SV: I was editing the last chapter of my novel when Putin attacked Ukraine. And while I wrote the novel before the full-scale invasion, the war brought a lot more focus on Ukraine and Russia and their history, thereby making the release of my novel feel more important. It no longer feels like a book I wrote inspired by my family. It feels much more like a contribution to history in the making. I saw this as an important story before there was a full-scale war, but now it feels even more validating to bring this work forward because there are real life human costs.  

KS: What has the reaction to your book been like from both your Russian and Ukrainian peers? 

SV: So far, my early readers who are from the region have been really touched by the story. I feel like I wrote this book both to shine the light for the Western reader on this part of the 20th-century history, but I also wrote it for the people there.
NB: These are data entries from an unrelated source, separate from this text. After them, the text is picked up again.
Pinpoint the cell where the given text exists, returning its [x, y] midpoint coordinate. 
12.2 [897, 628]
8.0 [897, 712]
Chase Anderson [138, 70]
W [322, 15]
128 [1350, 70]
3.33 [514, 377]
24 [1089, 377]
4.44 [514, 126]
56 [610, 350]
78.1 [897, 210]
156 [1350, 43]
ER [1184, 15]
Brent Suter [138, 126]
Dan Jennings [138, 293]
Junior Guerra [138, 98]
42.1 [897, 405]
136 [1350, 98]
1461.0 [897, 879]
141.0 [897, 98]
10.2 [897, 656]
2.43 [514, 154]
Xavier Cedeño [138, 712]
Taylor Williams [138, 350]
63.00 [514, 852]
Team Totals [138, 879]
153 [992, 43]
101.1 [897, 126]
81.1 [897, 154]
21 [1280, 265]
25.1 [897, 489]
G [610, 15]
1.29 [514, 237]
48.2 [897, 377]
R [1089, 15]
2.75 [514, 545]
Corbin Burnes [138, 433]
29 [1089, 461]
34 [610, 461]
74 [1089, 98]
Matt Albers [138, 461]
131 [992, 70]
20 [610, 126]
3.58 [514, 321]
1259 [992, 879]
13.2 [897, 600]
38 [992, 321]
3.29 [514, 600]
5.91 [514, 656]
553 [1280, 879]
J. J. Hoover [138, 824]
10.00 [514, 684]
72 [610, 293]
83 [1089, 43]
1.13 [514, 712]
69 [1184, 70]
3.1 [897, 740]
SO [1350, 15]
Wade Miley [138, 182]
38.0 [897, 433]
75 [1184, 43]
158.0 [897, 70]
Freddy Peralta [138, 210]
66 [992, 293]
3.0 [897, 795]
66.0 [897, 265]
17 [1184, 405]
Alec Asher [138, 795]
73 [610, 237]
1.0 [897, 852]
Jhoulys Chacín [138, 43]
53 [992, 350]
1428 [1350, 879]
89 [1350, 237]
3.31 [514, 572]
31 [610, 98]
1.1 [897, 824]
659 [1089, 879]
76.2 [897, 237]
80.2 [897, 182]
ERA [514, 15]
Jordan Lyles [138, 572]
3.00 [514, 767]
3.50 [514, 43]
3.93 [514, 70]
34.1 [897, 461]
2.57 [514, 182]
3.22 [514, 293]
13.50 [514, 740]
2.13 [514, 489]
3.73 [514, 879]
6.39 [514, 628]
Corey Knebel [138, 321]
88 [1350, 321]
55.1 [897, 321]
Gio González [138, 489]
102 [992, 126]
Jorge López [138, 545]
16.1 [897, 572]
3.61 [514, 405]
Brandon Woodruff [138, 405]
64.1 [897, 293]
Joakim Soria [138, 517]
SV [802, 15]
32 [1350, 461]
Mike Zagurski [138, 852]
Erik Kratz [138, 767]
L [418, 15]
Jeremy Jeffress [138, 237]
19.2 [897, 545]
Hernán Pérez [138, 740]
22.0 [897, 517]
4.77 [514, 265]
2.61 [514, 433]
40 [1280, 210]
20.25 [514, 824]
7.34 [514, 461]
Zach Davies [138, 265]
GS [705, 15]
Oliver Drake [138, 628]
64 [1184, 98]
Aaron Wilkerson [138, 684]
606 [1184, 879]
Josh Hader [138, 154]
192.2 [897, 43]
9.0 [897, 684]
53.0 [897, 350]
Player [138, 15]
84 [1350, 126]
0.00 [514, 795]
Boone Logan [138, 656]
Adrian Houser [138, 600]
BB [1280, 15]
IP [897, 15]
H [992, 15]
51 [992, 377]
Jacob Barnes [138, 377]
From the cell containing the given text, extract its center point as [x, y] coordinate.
And it has been really gratifying to see how closely they are taking it to heart.

KS: Are you like nervous at all? Because you identify as both Russian and Ukrainian?

SV: Yes, I have been very nervous about how people from there will react given how sensitive everyone is and how much misinformation there is. So far, it’s been nothing but positive and people who have read it are very eager to share the book with their relatives from there. Another thing I’m nervous about is how will Germans take this book. So far, I have one German friend who has just finished reading it and she said she can’t wait to give it to all of her relatives in Germany because, and I quote, “so much has been forgotten and it’s a very important book for them to read”. And that feels incredible to hear.

KS: If you could talk to your grandfather today, what would you ask him? 

SV: Why couldn’t you forgive yourself for what wasn’t your fault?